Рука Мельника утопала в Сашиной груди, будто он был филиппинским шарлатаном, а она дрожала от холода и боли. Лицо ее было на одном уровне с его лицом, они глядели друг на друга глаза в глаза, потому что Саша стояла на парапете. Под ней текла черная, как нефть, вязкая вода. Река казалась бездонной. Мельнику было стыдно и больно мучить Сашу, его ранила мысль о том, что прикосновение оказалось реальным, а значит, он невольно переступил черту, которую так долго старался не переступать, и тем самым нарушил хрупкое равновесие в их отношениях. Но отступать было поздно.

— Отпусти.

— Не отпущу, — сказал Мельник, и голос его был жестким.

— Отпусти.

— Не отпущу, — ответил Мельник. — Ты упадешь.

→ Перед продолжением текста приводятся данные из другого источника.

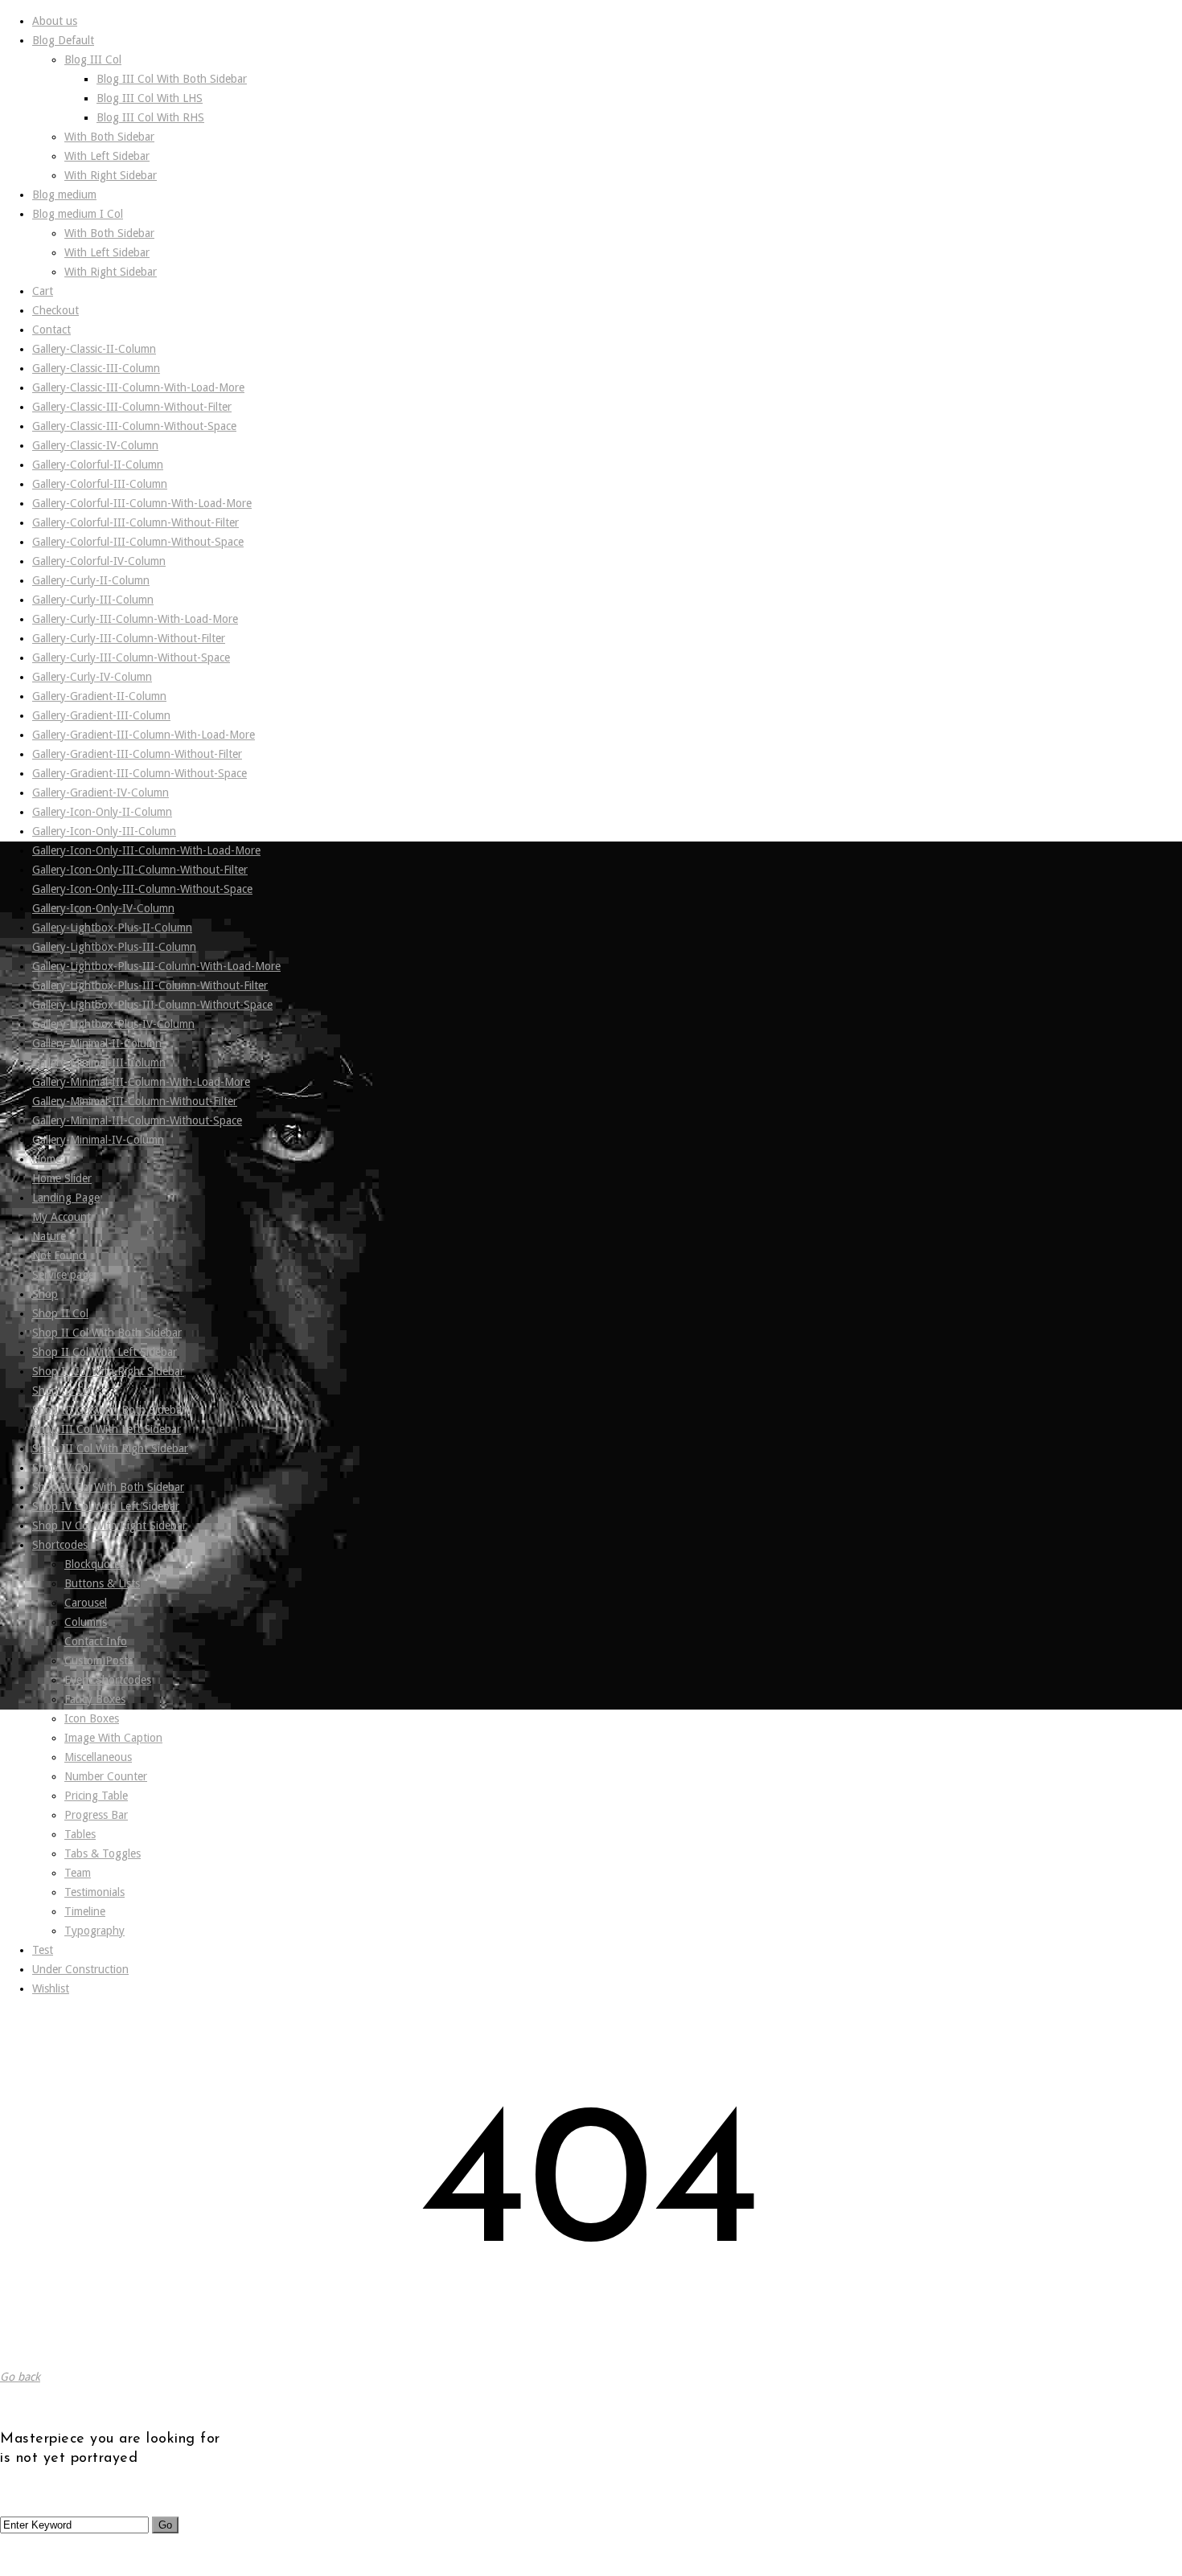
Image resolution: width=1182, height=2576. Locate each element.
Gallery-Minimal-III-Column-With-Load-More (141, 1081)
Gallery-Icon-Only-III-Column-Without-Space (142, 889)
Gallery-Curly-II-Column (91, 580)
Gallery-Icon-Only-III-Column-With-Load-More (146, 850)
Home (46, 1159)
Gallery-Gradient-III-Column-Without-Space (139, 773)
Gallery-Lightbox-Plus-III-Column (114, 946)
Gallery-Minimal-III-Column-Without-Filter (134, 1101)
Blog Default (63, 40)
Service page (63, 1274)
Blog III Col (92, 59)
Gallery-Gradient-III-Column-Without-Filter (137, 753)
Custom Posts (98, 1660)
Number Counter (105, 1776)
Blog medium (64, 194)
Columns (85, 1622)
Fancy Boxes (94, 1699)
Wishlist (50, 1988)
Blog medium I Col (77, 213)
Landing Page (66, 1197)
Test (42, 1949)
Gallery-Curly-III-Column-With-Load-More (135, 618)
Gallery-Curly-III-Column (93, 599)
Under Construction (80, 1969)
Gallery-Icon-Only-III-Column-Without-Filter (140, 869)
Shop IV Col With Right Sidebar (109, 1525)
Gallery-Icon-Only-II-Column (102, 811)
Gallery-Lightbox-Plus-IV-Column (113, 1024)
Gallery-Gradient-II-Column (99, 696)
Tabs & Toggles (102, 1853)
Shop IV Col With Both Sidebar (108, 1486)
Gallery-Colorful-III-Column (99, 483)
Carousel (85, 1602)
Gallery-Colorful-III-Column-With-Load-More (142, 503)
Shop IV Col (61, 1467)
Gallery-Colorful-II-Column (97, 464)
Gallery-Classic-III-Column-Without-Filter (132, 406)
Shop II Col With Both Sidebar (107, 1332)
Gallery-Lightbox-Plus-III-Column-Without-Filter (150, 985)
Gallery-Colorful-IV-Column (99, 561)
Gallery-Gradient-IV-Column (100, 792)
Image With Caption (113, 1737)
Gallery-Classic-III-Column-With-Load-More (138, 387)
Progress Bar (96, 1814)
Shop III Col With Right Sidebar (110, 1448)
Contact (51, 329)
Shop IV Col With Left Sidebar (105, 1506)
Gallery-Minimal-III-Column (99, 1062)
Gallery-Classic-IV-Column (95, 445)
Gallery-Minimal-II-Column (97, 1043)
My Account (61, 1216)
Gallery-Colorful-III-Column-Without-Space (138, 541)
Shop (45, 1294)
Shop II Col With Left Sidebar (104, 1351)
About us (54, 20)
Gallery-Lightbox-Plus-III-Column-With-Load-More (156, 966)
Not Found (58, 1255)
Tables (80, 1834)
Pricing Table (96, 1795)
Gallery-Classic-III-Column (96, 368)
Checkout (55, 310)
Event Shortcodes (107, 1679)
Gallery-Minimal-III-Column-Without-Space (137, 1120)
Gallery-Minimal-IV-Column (98, 1139)
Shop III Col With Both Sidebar (109, 1409)
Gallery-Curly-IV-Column (92, 676)
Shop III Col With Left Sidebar (106, 1429)
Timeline (84, 1911)
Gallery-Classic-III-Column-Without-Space (134, 426)
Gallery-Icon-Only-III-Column (104, 831)
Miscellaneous (98, 1757)
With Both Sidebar (109, 136)
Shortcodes (60, 1544)
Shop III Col (62, 1390)
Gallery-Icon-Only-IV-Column (103, 908)
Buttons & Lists (102, 1583)
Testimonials (94, 1892)
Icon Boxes (91, 1718)
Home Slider (62, 1178)
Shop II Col (60, 1313)
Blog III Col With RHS (150, 117)
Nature (49, 1236)
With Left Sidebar (107, 155)
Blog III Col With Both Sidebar (171, 78)
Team (77, 1872)
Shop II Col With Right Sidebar (108, 1371)
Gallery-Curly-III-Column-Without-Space (131, 657)
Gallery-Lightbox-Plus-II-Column (112, 927)
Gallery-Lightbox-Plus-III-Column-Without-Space (152, 1004)
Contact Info (95, 1641)
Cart (42, 291)
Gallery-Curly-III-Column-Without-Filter (128, 638)
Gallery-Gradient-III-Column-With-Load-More (143, 734)
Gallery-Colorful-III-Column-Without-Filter (135, 522)
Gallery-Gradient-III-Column (101, 715)
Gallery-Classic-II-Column (94, 348)
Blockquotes (94, 1564)
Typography (94, 1930)
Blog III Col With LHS (149, 98)
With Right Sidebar (110, 175)
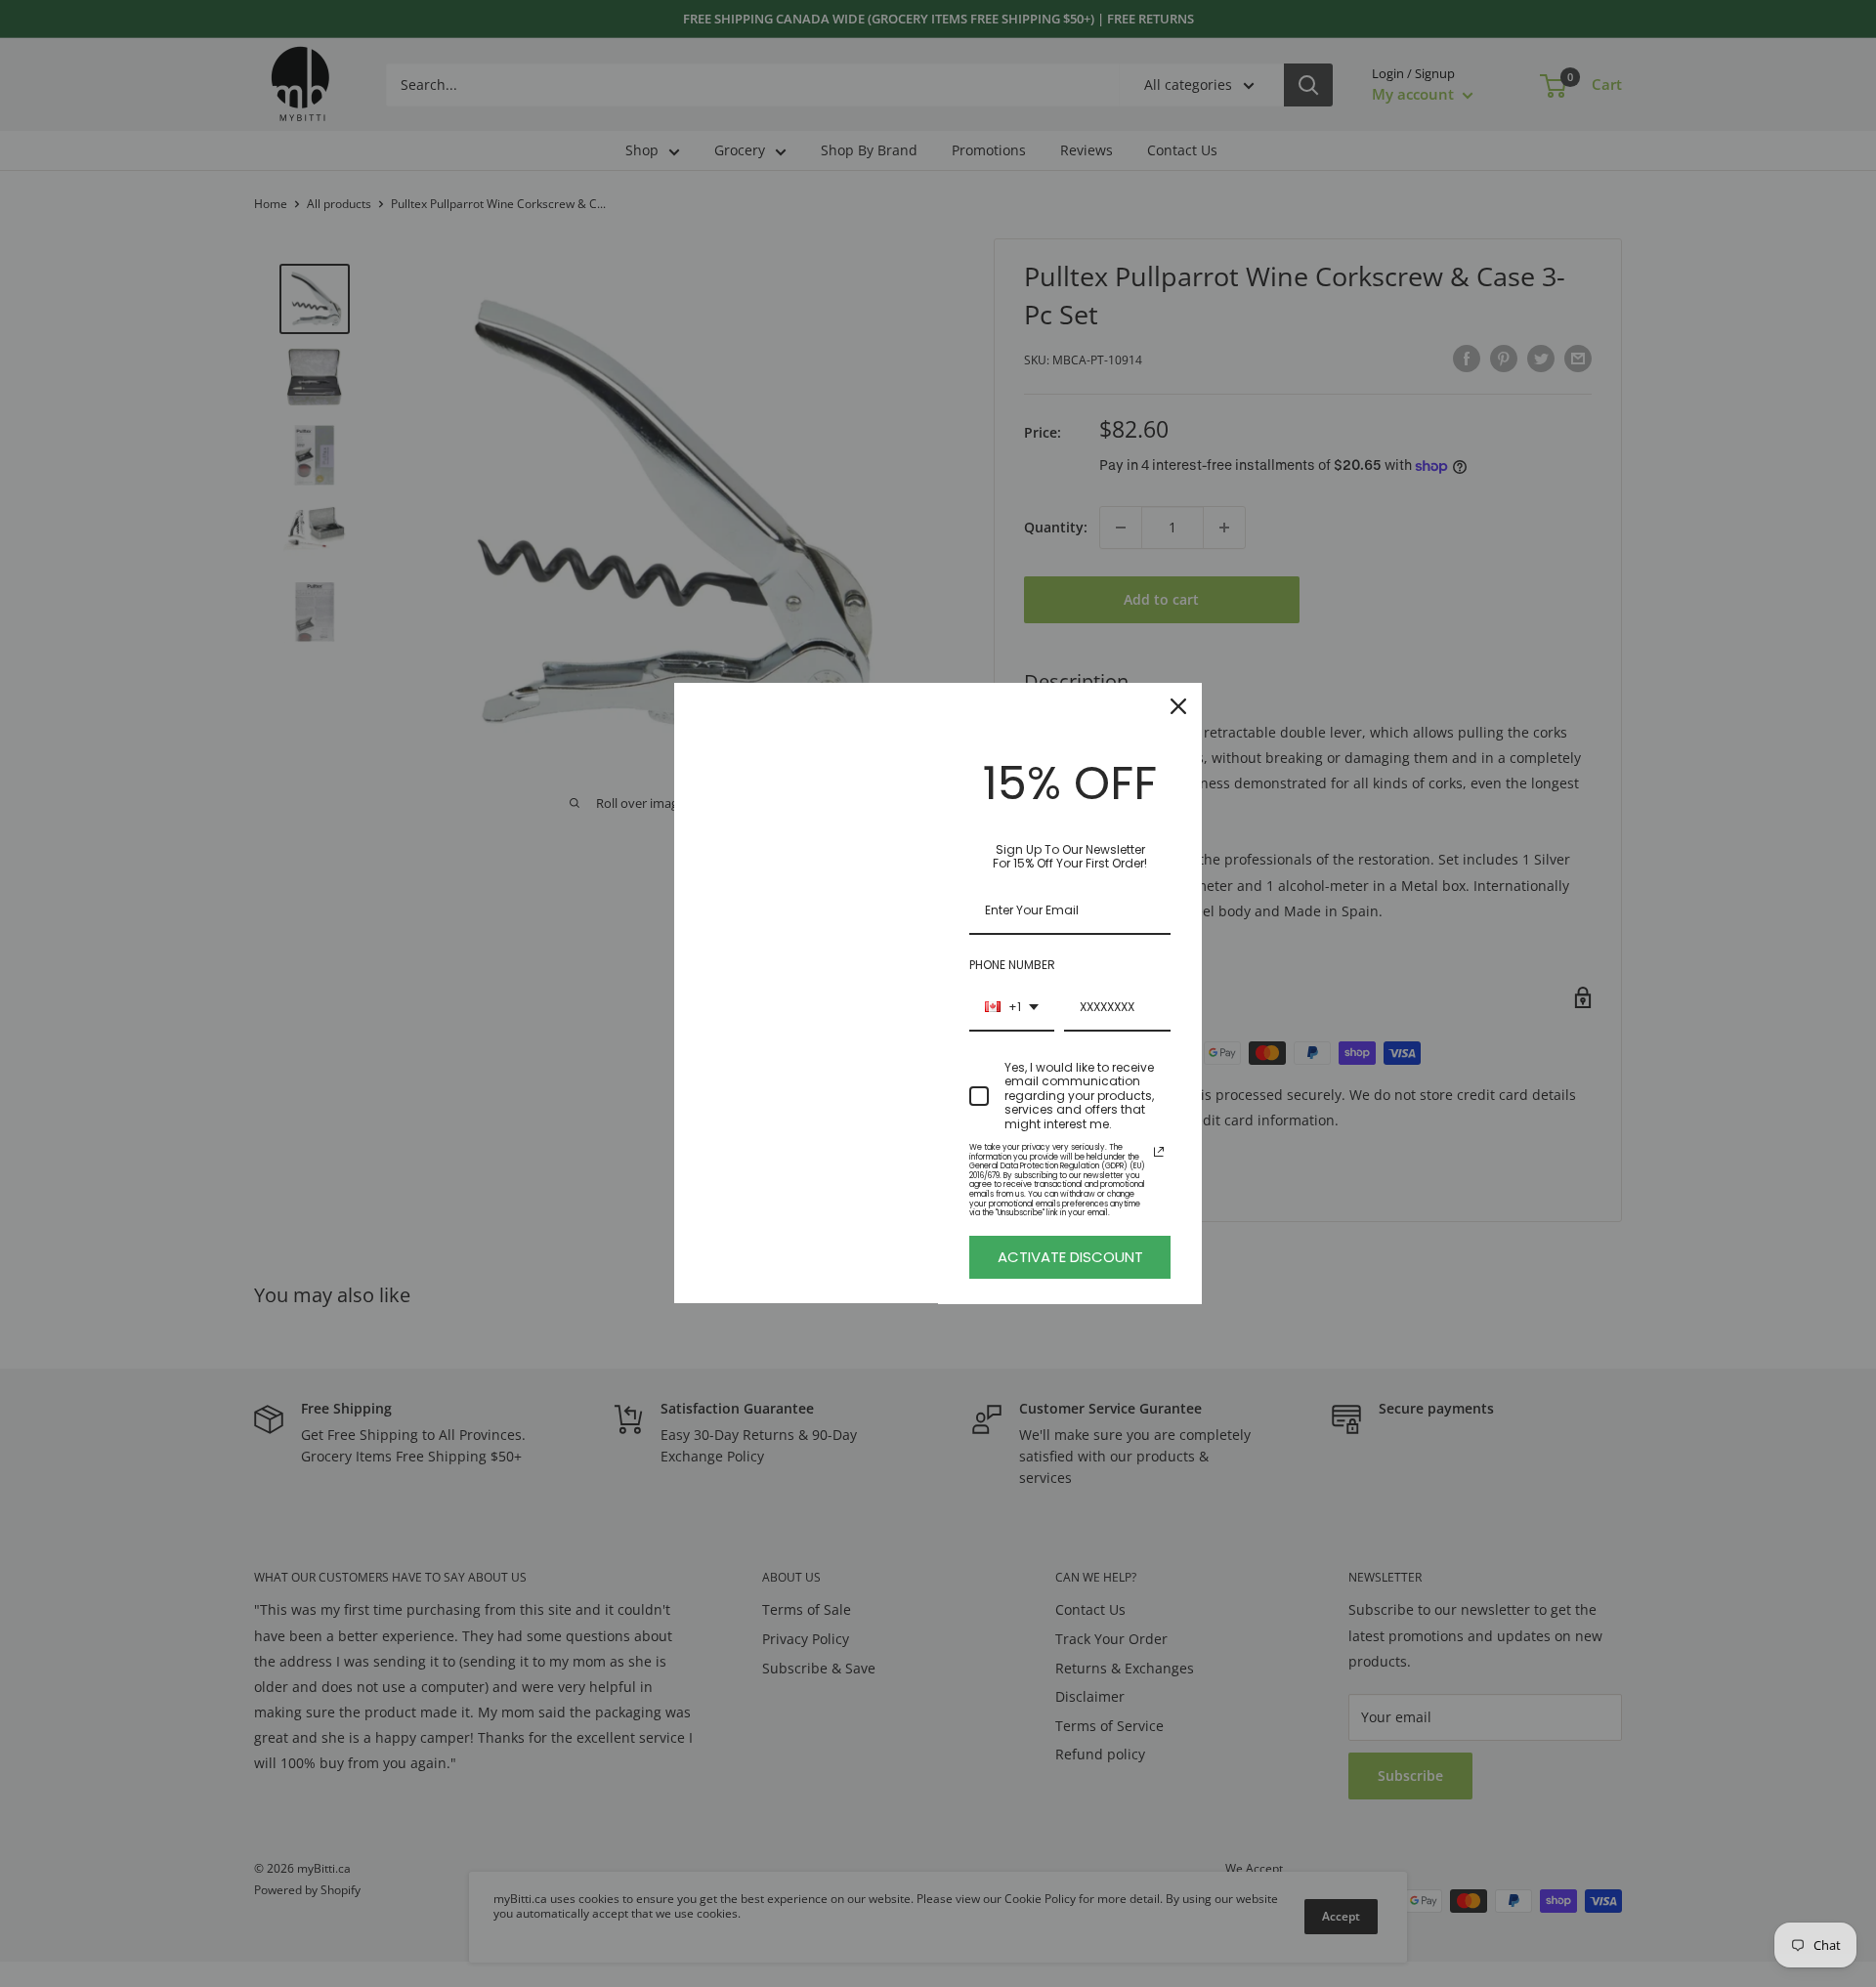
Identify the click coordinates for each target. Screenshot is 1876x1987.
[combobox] (1011, 1008)
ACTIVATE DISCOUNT (1070, 1257)
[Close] (1178, 706)
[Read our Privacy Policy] (1159, 1151)
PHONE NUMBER (1012, 964)
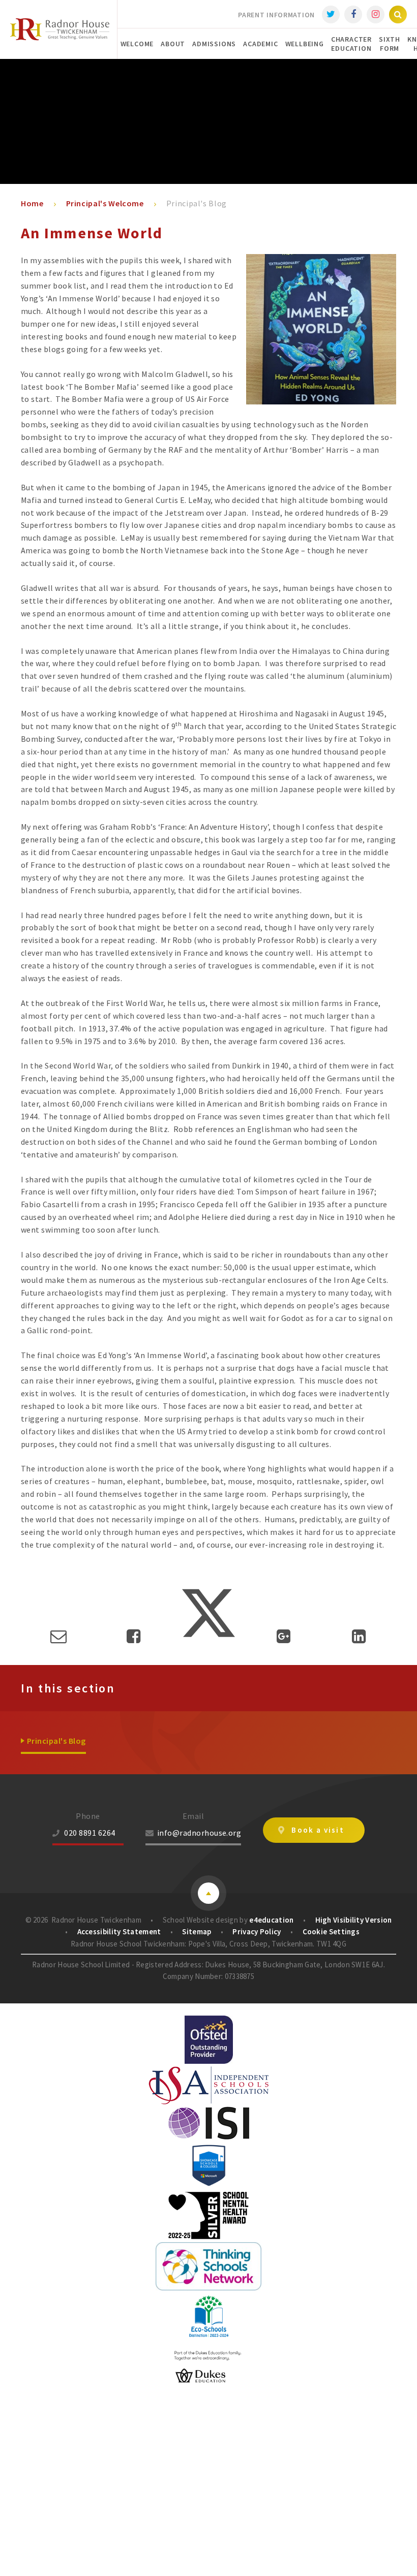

Саша обернулась и увидела воду. Она смотрела вниз, как зачарованная, будто всегда мечтала провалиться в ледяную бездонную мглу, ее волосы трепал ветер, пряди падали на глаза. Сашино тело подалось назад, Мельник сжал руку, чтобы не дать ей упасть.

Саша счастливо улыбнулась, отклонилась назад еще немного, и Мельник на нее разозлился. Он схватил ее свободной рукой, резко дернул к себе и прижал, не давая вырваться. Саша стала сопротивляться — Мельник даже представить не мог, что она такая сильная. Она толкала его локтями, пыталась вывернуться. Мельник прижал ее еще сильнее, крепко сжал руку, в которой было сердце. Сашины глаза широко раскрылись от изумления и боли. Мельнику было все равно, он не хотел ее отпускать.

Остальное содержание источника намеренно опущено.